The people who live near transit services tend to be less “transit-critical” than the people who travel near transit services, especially during the pandemic. Therefore, a trip-based metric is a better indication of the benefit provided by each service.

Pre-Pandemic Transit Criticality

Another advantage of incorporating StreetLight trip data is that we can track changes in trip criticality over time. We recently made a pre-pandemic version of the metric using trip data from July and August of 2019. As expected, overall transit criticality was lower than during the pandemic, and certain routes (using the same 98% cutoff) that showed up as high criticality during the pandemic fell under the cutoff in 2019. Many of these are routes that covered a high proportion of pre-pandemic commuters that began teleworking during the pandemic.

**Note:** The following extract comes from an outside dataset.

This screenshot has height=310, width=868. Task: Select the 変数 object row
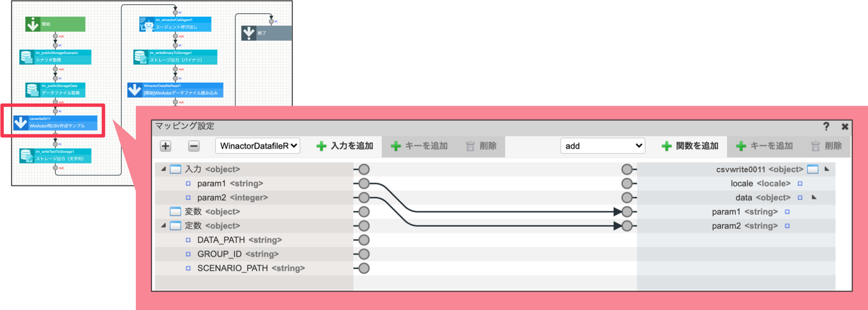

Routes that Change Criticality
RoutePre-Pandemic (.98)Trip (.98)
4False True
7 False True
57 False True
64 False True
83 False True
86 False True
89 False True
90 False True
100 False True
170 False True
245 False True
428 False True
435 False True
455 False True
456 False True
501 False True
503 False True
504 False True
Middleborough Line False True
Needham LineTrueFalse
Newburyport / Rockport Line False True
Green Line – D False True
SL1 False True
SL2 False True

Framework for the Future

As we move out of the pandemic and towards a “new normal,” the MBTA must adjust to shifting transportation patterns, and the metrics we use must adjust as well. We designed this metric during a time of unprecedented change and uncertainty and therefore ensured that it would be flexible to methodological improvements and a variety of use cases.

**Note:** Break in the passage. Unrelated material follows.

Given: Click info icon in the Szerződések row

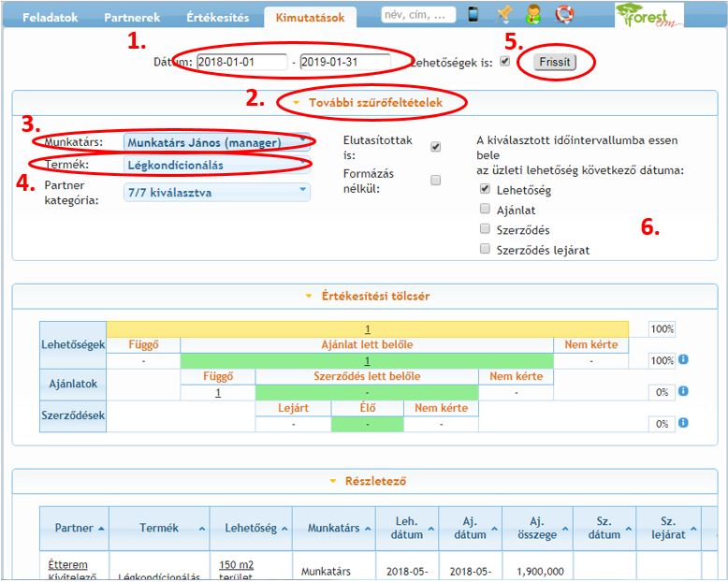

The “high criticality” cutoff can be adjusted to suit the needs of specific decision-making processes, and we can continuously update the evaluation as new trip demand data becomes available. We were also operating under a significant time constraint when first developing the metric and now have more time to make improvements. Currently, we are working on evaluating origin-destination pairs – giving us a picture of full trips – rather than looking only at origin volumes.

Our goal with the transit criticality metric was to build a tool that measures the actual travel of the groups who most depend on MBTA services and to transform that data into a single meaningful value. Even the best metric is a narrow and flawed representation of reality, but by remaining open to new techniques and data, we can more accurately capture the elements of reality that we most care about.